Parathyroid Status Affects Kidney Phosphate Reabsorption, Study Indicates
Abnormal activity of the parathyroid glands can change the extent to which phosphate is reabsorbed by the kidneys in people with X-linked hypophosphatemia (XLH), a new study indicates.
The study, “Renal Phosphate Handling: Independent Effects of Circulating FGF23, PTH, and Calcium,” was published in the journal JMBR Plus and was led by a team from Ireland.
XLH is caused by mutations in the PHEX gene that lead to abnormally high levels of the protein FGF23. As a result, the amount of phosphate that is reabsorbed by the kidneys lowers, ultimately leading to low phosphate levels in the body (hypophosphatemia).
The parathyroid glands, located in the base of the neck, secrete parathyroid hormone (PTH). Like FGF23, PTH can alter bodily phosphate levels. When the parathyroid glands secrete abnormally high levels of PTH, it is termed hyperparathyroidism, while hypoparathyroidism refers to PTH deficiency.
Given the common processes that mediate the effects of both PTH and FGF23, PTH status could affect the effect of FGF23 excess on kidney phosphate reabsorption.

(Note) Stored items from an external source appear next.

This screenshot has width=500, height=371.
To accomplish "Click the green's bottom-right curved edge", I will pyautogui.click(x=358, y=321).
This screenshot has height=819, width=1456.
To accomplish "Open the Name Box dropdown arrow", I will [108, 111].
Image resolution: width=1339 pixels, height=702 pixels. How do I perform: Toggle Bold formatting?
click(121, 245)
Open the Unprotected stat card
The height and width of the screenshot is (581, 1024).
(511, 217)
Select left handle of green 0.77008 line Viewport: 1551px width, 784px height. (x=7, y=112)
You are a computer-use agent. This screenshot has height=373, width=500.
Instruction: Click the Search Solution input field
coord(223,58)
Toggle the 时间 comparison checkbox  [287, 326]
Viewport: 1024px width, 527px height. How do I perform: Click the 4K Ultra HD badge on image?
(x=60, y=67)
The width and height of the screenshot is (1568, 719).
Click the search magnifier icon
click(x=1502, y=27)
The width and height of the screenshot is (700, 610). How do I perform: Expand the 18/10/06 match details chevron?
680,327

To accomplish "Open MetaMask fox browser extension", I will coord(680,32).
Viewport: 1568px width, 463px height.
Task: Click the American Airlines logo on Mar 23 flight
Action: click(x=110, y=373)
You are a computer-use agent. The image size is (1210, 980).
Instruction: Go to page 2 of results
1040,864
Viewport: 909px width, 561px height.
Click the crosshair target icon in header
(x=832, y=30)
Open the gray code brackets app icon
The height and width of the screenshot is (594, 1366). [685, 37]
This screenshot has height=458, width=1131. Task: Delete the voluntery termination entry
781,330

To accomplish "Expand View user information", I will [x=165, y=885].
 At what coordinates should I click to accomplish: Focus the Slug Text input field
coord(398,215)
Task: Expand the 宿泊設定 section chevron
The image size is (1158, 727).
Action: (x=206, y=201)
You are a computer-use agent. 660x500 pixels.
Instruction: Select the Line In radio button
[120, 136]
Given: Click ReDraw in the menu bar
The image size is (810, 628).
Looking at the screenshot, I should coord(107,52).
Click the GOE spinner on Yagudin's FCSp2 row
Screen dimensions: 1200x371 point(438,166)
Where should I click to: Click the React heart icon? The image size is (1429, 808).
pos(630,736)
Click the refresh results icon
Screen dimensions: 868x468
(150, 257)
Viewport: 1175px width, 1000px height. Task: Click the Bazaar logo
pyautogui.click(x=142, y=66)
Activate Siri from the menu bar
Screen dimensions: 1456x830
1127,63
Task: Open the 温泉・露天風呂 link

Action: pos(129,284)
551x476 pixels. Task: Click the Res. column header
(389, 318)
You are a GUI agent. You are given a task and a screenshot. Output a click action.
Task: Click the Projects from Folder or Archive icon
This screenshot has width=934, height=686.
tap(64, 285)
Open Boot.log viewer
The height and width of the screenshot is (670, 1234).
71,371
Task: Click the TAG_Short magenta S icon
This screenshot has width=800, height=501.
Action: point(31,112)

As such, “if parathyroid status alters the effect of FGF23 excess, then the magnitude of the causal effect of FGF23 on [kidney phosphate reabsorption] could be lessened by hypoparathyroidism or it could be augmented by hyperparathyroidism,” the scientists wrote.
In this study, researchers assessed three groups of patients: 27 patients with FGF23–dependent hypophosphatemia (FDH, which includes XLH and related conditions), 17 with hypoparathyroidism, and 30 with chronic kidney disease (CKD).
Results showed that phosphate reabsorption in the kidneys was negatively correlated with FGF23, PTH, and bodily calcium levels — that is, individuals with higher levels of each of these parameters were statistically more likely to have less kidney phosphate reabsorption.
Using further statistical analyses, the researchers demonstrated that 77.4% of the variation in kidney phosphate reabsorption could be explained by FGF23, PTH, and calcium levels. Also, the interaction with FGF23 and PTH explained a small, but statistically significant amount of this variation.
The researchers also reported on an individual who had both XLH and hypoparathyroidism who underwent treatment with a recombinant (lab-made) analog of PTH. In this patient, PTH treatment markedly decreased kidney phosphate reabsorption, again consistent with the connection between PTH and FGF23.
Overall, “parathyroid status can alter renal phosphate handling in clinical states of FGF23 excess,” the scientists wrote.
They said these findings have clinical implications: phosphate supplements used to treat XLH can cause hyperparathyroidism. According to the team, therapies that target FGF23 directly (i.e., burosumab, marketed under the name Crysvita) likely would reduce the frequency of this side effect.
The findings also may have implications for people undergoing kidney transplants or iron infusions, where hypophosphatemia can occur.
Limitations of this study include the small sample size and that some factors that may be relevant for kidney phosphate reabsorption — such as levels of iron and of other hormones — were not analyzed, the scientists wrote. More research is needed into the mechanisms by which PTH alters the effect of FGF23 on kidney phosphate reabsorption, they added.